When a module needs to be required, and any of the imported names look like operators, then hs-to-coq imports the the contained Notations module:

Require GHC.Base.
Import GHC.Base.Notation.

This brings the “qualified operators” into scope.

In manually written modules (e.g. those containing the proofs), the user can choose to follow that example, and use all names and operators qualified, or they can Require Import GHC.Base, and use all names and operators unqualified, and ignore the Notations module.

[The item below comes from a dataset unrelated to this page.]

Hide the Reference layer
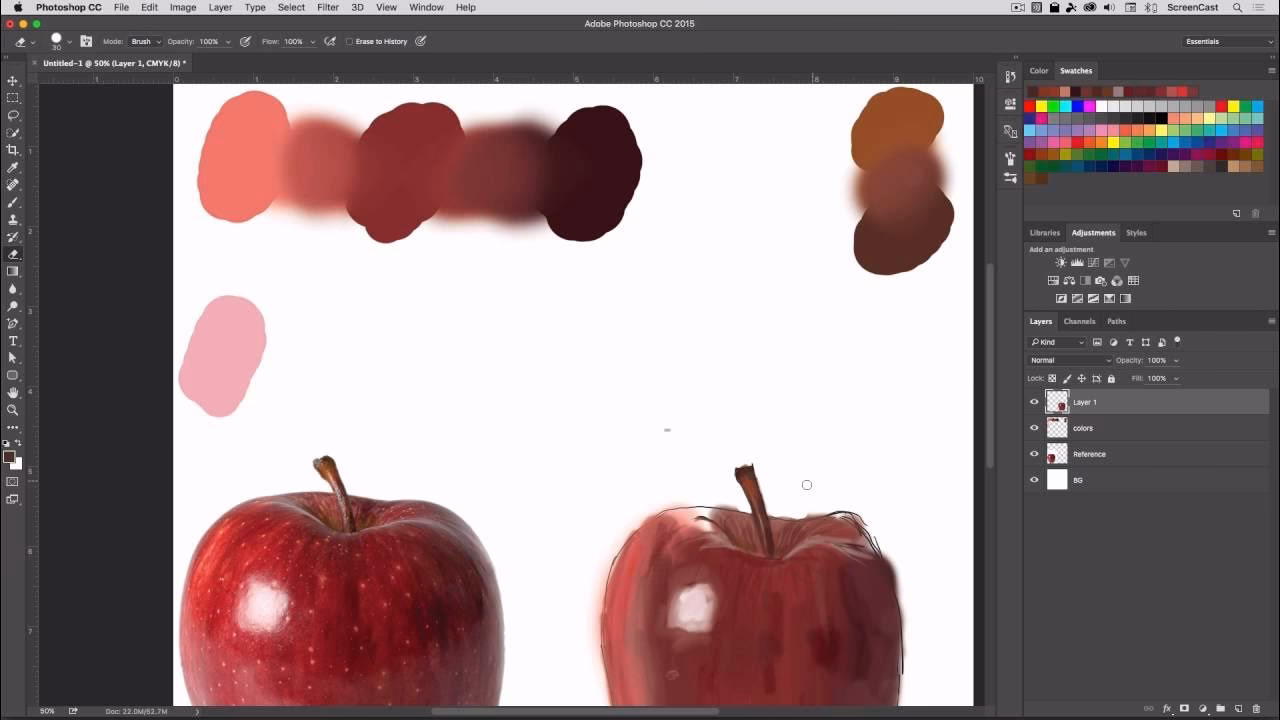1280x720 pixels. [1035, 454]
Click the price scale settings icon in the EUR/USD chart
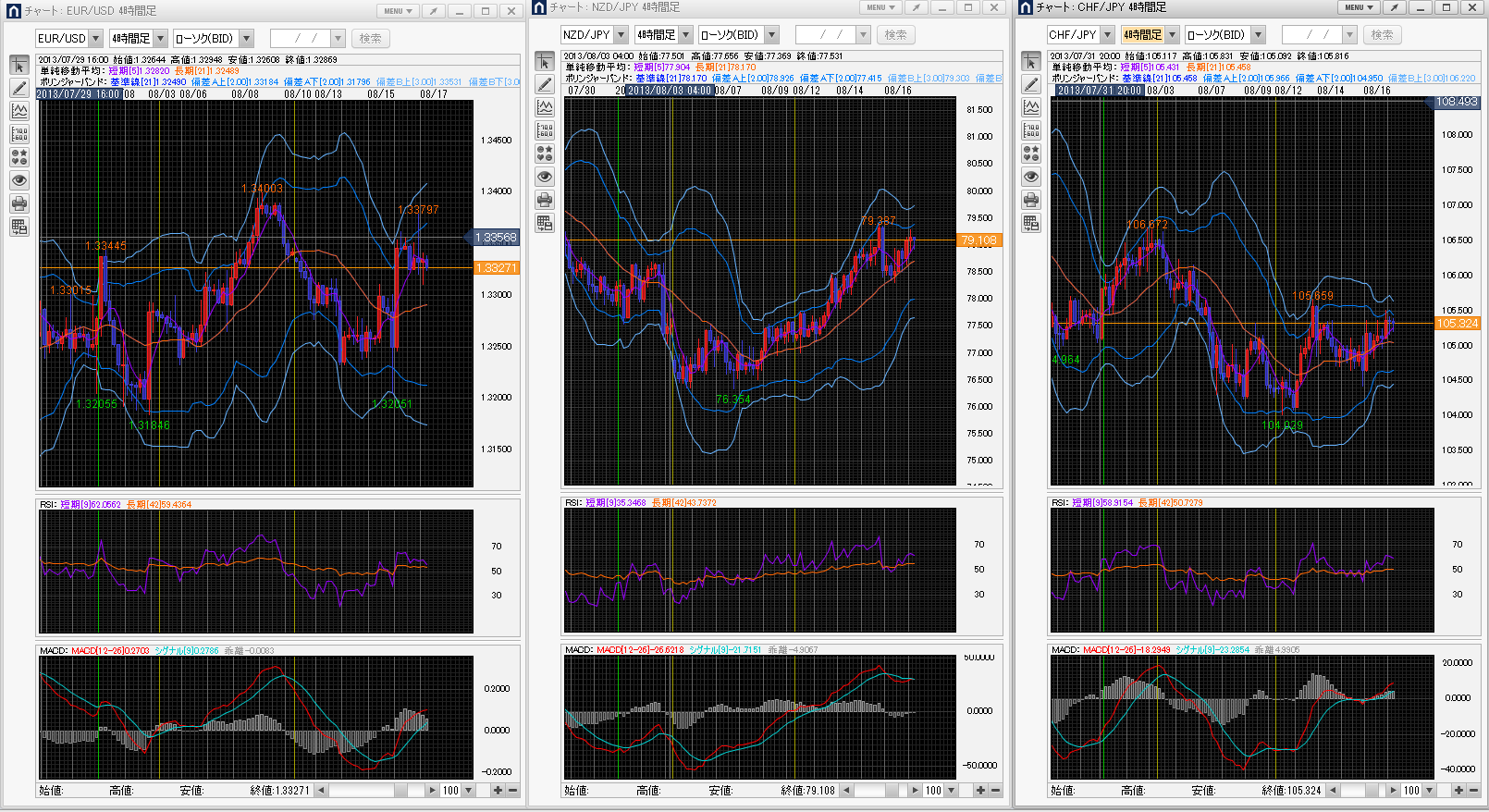The image size is (1489, 812). coord(19,135)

In the rare case that you need to define operators in the preamble, then you have to manually add the Notations as shown here. You put the definition of the syntax for the qualified in a nested module ManualNotation and use the manual notation edit to make hs-to-coq include the ManualNotation module in the generated Notation module.

String Notation

Since Coq 8.9, string syntax notations are now available only when using Import of libraries and not merely Require. The Coq files generated by hs-to-coq will no longer offer these notations by default, either, but can be enabled by importing GHC.Base.Notation, GHC.Err, or the standard Coq libraries. hs-to-coq cunrrently cannot automatically import these notations even if the translated code uses them.